Bernanke Must Answer for Dark of Night Change in Bank Regs

In its new regulations, the Fed did Americans a huge disservice, doing away with consumers' potential right of recovery of overdraft charges -- which will total nearly $37.5 billion in 2009 alone.
This post was published on the now-closed HuffPost Contributor platform. Contributors control their own work and posted freely to our site. If you need to flag this entry as abusive, send us an email.

Co-authored with Rhode Island State Rep. Peter Wasylyk

Just as would a credit card company itself, the Federal Reserve has buried a key pocket-pinching regulatory change in the fine print. In its regulations issued last month, the Fed did Americans a huge disservice, doing away with consumers' potential right of recovery of past and future overdraft charges -- which will total nearly $37.5 billion in 2009 alone. As the Senate considers Ben Bernanke's re-nomination to the Fed's chairmanship, senators must call him to task for this cynical maneuvering.

For years, advocates have strived to develop a legal theory that would allow consumers to recoup these fees and prevent banks from charging them in the future. They've asserted that the banks have engaged in deceptive trade practices, breach of good faith, and the like, but have generally found roadblocks along these avenues, in the form of preemptive federal regulations.

But a new legal theory has showed promise: Attorneys and some regulators argue that overdraft fees amount to a credit feature. It's a loan, after all: An overdraft entails a bank providing a consumer with money, which must then be paid back, with penalty. The Truth In Lending Act (TILA) requires that lenders clearly and conspicuously disclose the terms and conditions of the loans they offer to borrowers, whereas consumers typically aren't even given notice prior to a bank charging them overdraft fees. Attorneys from across the nation (including Peter Wasylyk, coauthor of this piece) filed a class action suit in federal court in Rhode Island against Citizens Bank on August 18 on the TILA theory, and the argument has caught people's attention -- so much so that the Federal Reserve saw fit to acknowledge it in new regulations which it promulgated last month.
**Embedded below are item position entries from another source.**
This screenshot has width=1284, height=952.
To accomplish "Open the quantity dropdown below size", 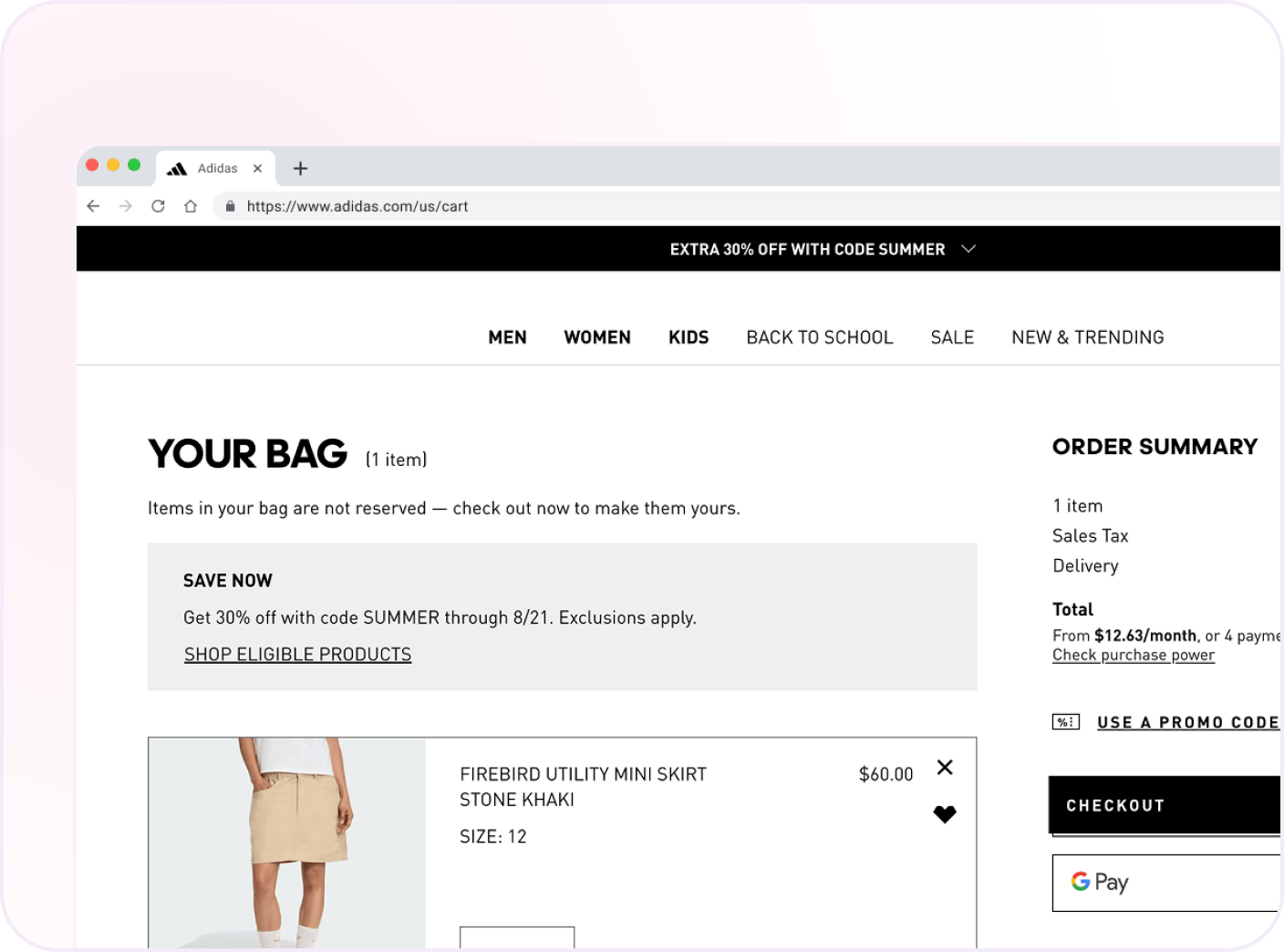I will [x=517, y=937].
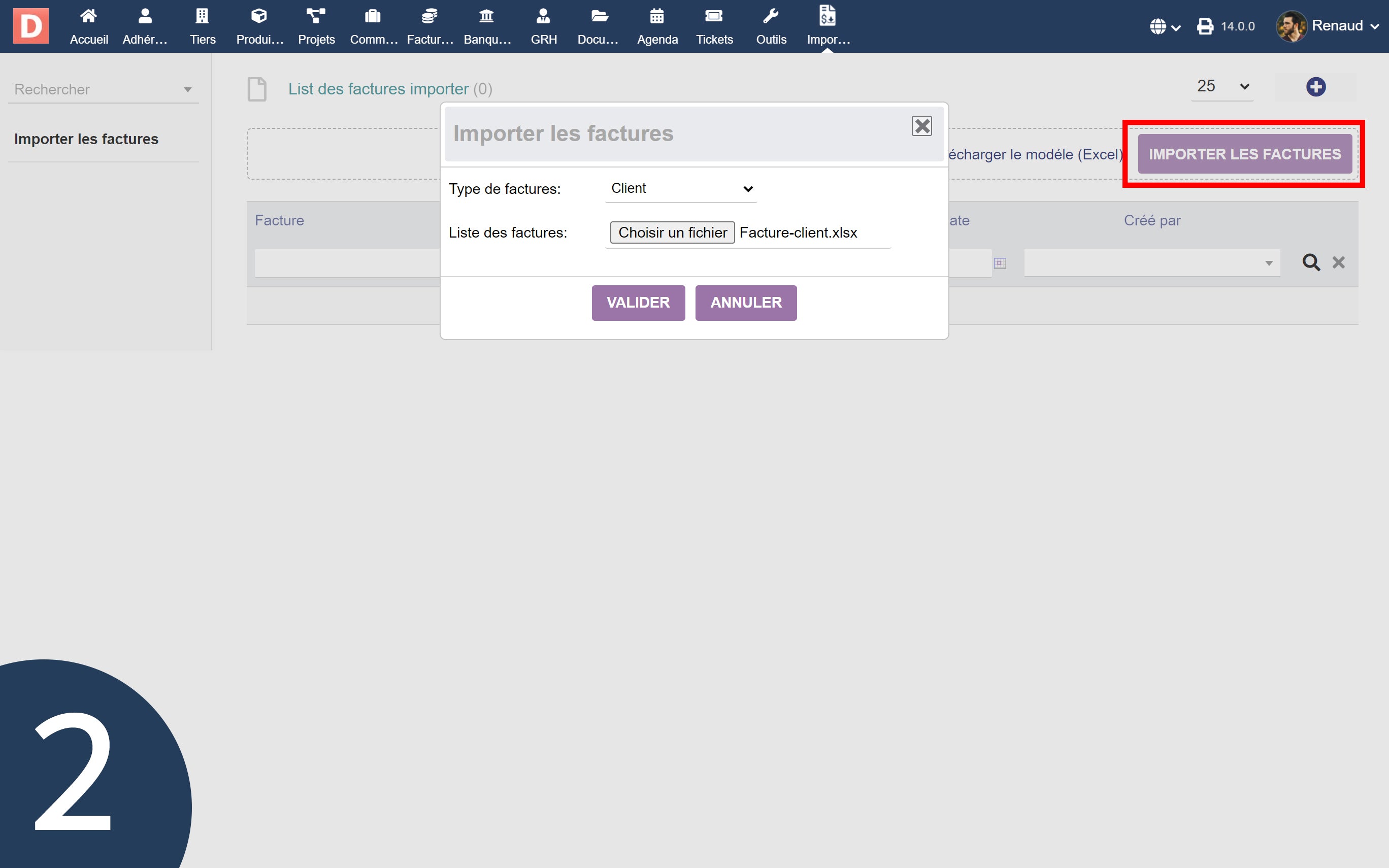Screen dimensions: 1389x868
Task: Select Importer les factures sidebar entry
Action: (x=86, y=139)
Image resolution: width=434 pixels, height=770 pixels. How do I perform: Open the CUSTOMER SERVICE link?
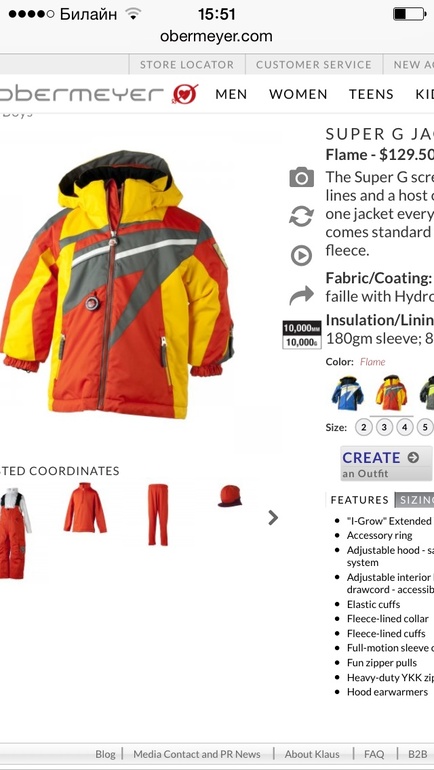314,64
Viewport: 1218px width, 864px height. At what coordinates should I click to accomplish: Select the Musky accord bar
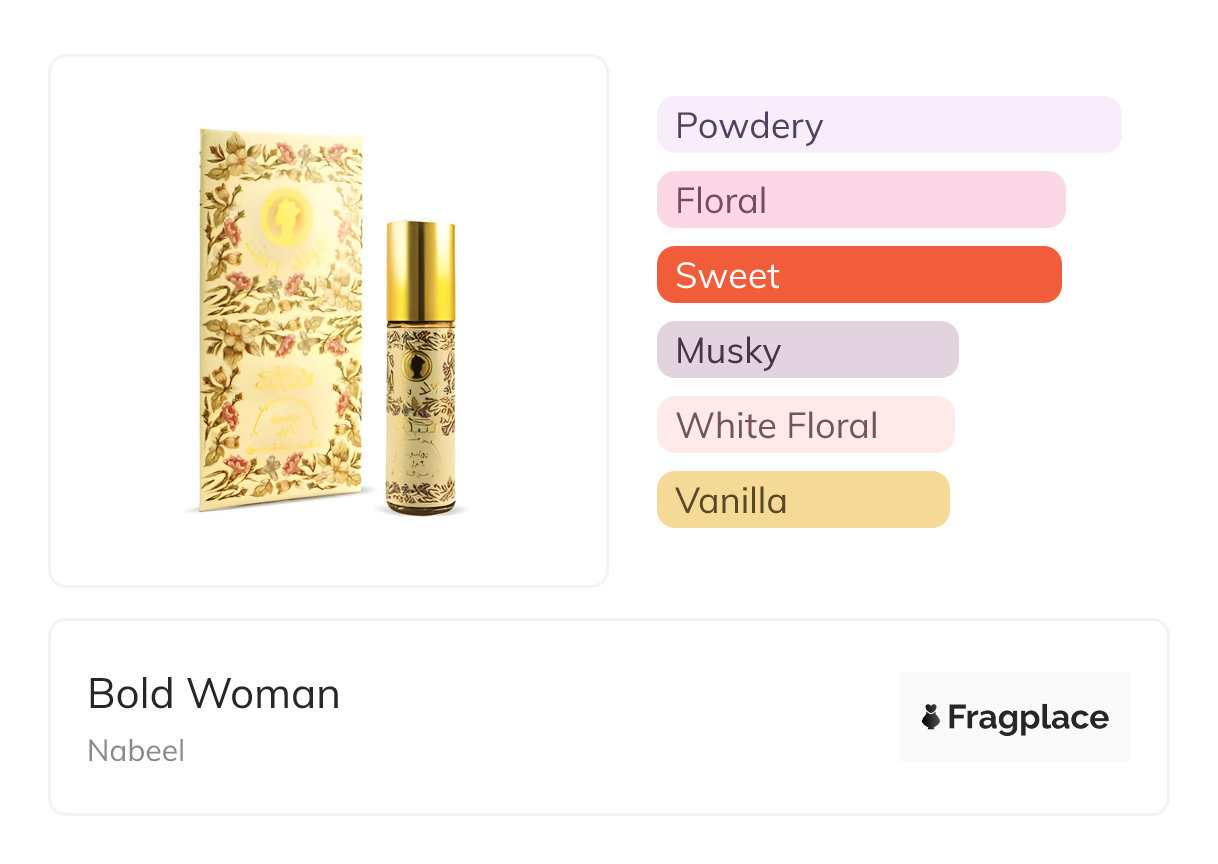pyautogui.click(x=808, y=350)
The Official Staff Commentary on overdrafts adopted by the Board of Governors of the Federal Reserve on November 12 -- to which the courts must give deference when deciding relevant cases -- notes that "Some consumer advocates ... argued that overdraft services should be subject to TILA." The Fed then "clarifies" matters, asserting that TILA protections never did, and never will, apply to overdraft charges: "the addition of an overdraft service to an accepted access device does not constitute the addition of a credit feature under Regulation Z [pursuant to TILA]."

As Congress strives to improve protections from overdraft fees -- Senate Banking Chairman Chris Dodd (D-Conn) has proposed tough new legislation -- and as consumer advocates get closer than ever to the recovery of tens of billions of dollars in overdraft charges, the Fed has bent over backwards to protect the banks from accountability to the very public which has generously provided them with a $700 billion bailout.

Congress can rectify the situation by making clear that TILA protections do, in fact, apply to overdraft fees -- and by shaming Bernanke for adopting these predatory regulations in defiance of the will of Congress and the public.